Little people with skull heads. Who would have thought that could be cute?
The second title in the Games for Holidays promotion on Xbox Live Arcade, Raskulls by developers Halfbrick offers an experience that can only be linked to the other two games, A World of Keflings and ilo milo, in two ways. Cuteness and co-op. Otherwise, Raskulls is a whole different kettle of fish.
Each of the other two games can be comfortably slotted into a specific genre and treat the player to a more relaxed pace of gaming, suitable perhaps for those lazy afternoons where far too much chocolate has been eaten. In contrast, Raskulls demands that you get your lazy a$$ up and get to the finish line before your competition.
This is a game that is never really sure what it wants to be. A racing game, a Mr. Driller clone, platforming fun and puzzling pleasure. It is all in here, wrapped in some seriously cute graphics with a healthy does of frantic gameplay. This mishmash of different genres could so easily go wrong and result in a game that simply doesn’t work. But Raskulls manages to avoid this and provide what is a damn good game.
The story revolves around a group of Rat pirates that are trying to steal the shiny stone that belongs to the Raskull Kingdom in order to power their ship. The first part of the story will see the King, in his infinite wisdom, decide to offer the stone as the main prize in a tournament, in an attempt to expose these thieving Rats. I won’t spoil the story but it is safe to say that things don’t really go to plan. With a huge cast of cute Raskull creatures, the main story of the mega-quest mode is filled with humorous cut-scenes and comical interludes that will produce a chuckle from all but the most serious of gamers. And if you really are that serious, this is likely not the game for you.
Working through the 60 levels of the mega-quest, the player will mostly be asked to win races against up to three other characters in a Mr. Driller style race to the finish line. Each race level is made up of blocks of various colours that the player, and their opponents, must zap with their wands. Doing so will result in all of the same coloured blocks that are attached disappearing, allowing blocks to fall from above. This brings the risk of being crushed and slowed down. The races are most often a combination of both horizontal and vertical racing and will have the player leaping to platforms whilst avoiding the falling blocks.
Adding something to the mix, there are also power-ups to be collected that can give the player the edge, and frenzy metres that, once filled, will provide the player with a temporary boost in speed and zapping power.
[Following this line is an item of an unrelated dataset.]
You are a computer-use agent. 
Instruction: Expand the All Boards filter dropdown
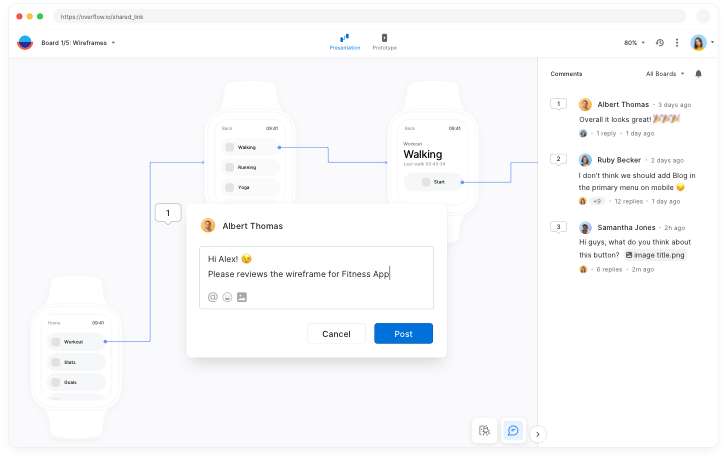(666, 73)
But these race levels are not the be all and end all of the game. Adding some variety, the player will come across puzzle style levels that must be completed within a certain number of zaps, levels where the small mushroom houses must not be allowed to fall and break, and even strange sculpting levels where the player is required to produce a shape from the blocks. There are also the immensely difficult challenge levels that mostly see the player having to reach the finish, or complete a number of laps, within a time limit. These levels are optional and offer a much higher level of difficulty.
Working across a map, the player moves from one level to the next, with the optional challenge levels branching off from the main paths, gathering coins for completing levels. Certain parts of the map will be closed off until the player collects enough coins and will see them moving from one map to the next trying to find these coins.
Multiplayer is available, both local and online, and will see players taking part in either individual races or series of races. Whilst the multiplayer mode is fun, the limitations of game type and the very fact that most games will be reduced to a mad free-for-all rather than containing any kind of strategy, does limit the appeal.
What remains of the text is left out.